State Management
Flux maintains a state machine that tracks configuration health. This guide covers state transitions, failure handling, and recovery patterns.
State Overview
| State | Has Config | Has Error | Meaning |
|---|---|---|---|
| Loading | No | No | Waiting for first value |
| Healthy | Yes | No | Valid config active |
| Degraded | Yes | Yes | Update failed, previous retained |
| Empty | No | Yes | No valid config ever obtained |
Checking State
switch capacitor.State() {
case flux.StateLoading:
log.Println("waiting for configuration...")
case flux.StateHealthy:
cfg, _ := capacitor.Current()
log.Printf("using config: %+v", cfg)
case flux.StateDegraded:
cfg, _ := capacitor.Current()
err := capacitor.LastError()
log.Printf("using fallback config, error: %v", err)
case flux.StateEmpty:
err := capacitor.LastError()
log.Fatalf("no valid config: %v", err)
}
Initial Load Failure
When the first configuration fails:
err := capacitor.Start(ctx)
if err != nil {
// State is Empty
// Capacitor continues watching for valid config
switch capacitor.State() {
case flux.StateEmpty:
// Option 1: Fatal
log.Fatalf("cannot start without config: %v", err)
// Option 2: Use defaults
useDefaults()
log.Printf("using defaults, waiting for config: %v", err)

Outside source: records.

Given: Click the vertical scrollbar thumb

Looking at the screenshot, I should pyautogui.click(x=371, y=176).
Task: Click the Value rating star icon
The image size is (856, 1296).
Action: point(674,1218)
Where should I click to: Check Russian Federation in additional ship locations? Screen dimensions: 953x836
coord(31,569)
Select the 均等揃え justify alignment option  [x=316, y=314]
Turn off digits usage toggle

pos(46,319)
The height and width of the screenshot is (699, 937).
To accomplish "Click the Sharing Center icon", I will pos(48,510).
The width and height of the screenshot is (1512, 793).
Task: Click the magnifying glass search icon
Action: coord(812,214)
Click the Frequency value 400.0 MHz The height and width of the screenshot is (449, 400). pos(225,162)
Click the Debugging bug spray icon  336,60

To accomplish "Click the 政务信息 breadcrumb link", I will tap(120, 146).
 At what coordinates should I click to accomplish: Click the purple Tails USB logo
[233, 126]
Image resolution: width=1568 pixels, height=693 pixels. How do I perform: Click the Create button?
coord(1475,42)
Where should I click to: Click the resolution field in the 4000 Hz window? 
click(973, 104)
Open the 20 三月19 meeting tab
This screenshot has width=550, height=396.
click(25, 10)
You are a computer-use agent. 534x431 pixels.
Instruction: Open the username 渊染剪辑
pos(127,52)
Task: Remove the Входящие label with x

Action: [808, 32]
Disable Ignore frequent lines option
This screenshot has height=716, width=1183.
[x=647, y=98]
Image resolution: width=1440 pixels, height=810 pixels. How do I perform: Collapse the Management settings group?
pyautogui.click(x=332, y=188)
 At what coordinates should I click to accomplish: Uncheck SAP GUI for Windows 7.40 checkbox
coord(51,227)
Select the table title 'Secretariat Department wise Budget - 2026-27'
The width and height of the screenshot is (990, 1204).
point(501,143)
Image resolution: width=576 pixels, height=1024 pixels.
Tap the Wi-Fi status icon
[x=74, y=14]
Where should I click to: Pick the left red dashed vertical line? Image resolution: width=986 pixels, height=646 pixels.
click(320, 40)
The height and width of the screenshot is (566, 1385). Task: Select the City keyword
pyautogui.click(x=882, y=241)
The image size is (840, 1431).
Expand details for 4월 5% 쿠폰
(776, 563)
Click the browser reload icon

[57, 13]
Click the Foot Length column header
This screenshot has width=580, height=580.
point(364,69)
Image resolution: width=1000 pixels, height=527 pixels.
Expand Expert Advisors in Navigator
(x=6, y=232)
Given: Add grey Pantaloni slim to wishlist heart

// Option 3: Wait for recovery
go waitForHealthy(capacitor)
}
}
Wait for Recovery
func waitForHealthy[T any](c *flux.Capacitor[T]) {
ticker := time.NewTicker(5 * time.Second)
defer ticker.Stop()
for range ticker.C {
if c.State() == flux.StateHealthy {
log.Println("configuration recovered")
return
}
log.Printf("waiting for valid config: %v", c.LastError())
}
}
Degraded State
When an update fails but previous config exists:
capitan.Hook(flux.CapacitorStateChanged, func(ctx context.Context, e *capitan.Event) {
newState, _ := flux.KeyNewState.From(e)
if newState == flux.StateDegraded.String() {
alerting.Send(alert{
Severity: "warning",
Message: "config update failed, using previous version",
})
}
})
Monitoring Degraded Duration
func monitorState[T any](c *flux.Capacitor[T]) {
ticker := time.NewTicker(10 * time.Second)
defer ticker.Stop()
for range ticker.C {
state := c.State()
metrics.Gauge("config_state", stateToNumber(state))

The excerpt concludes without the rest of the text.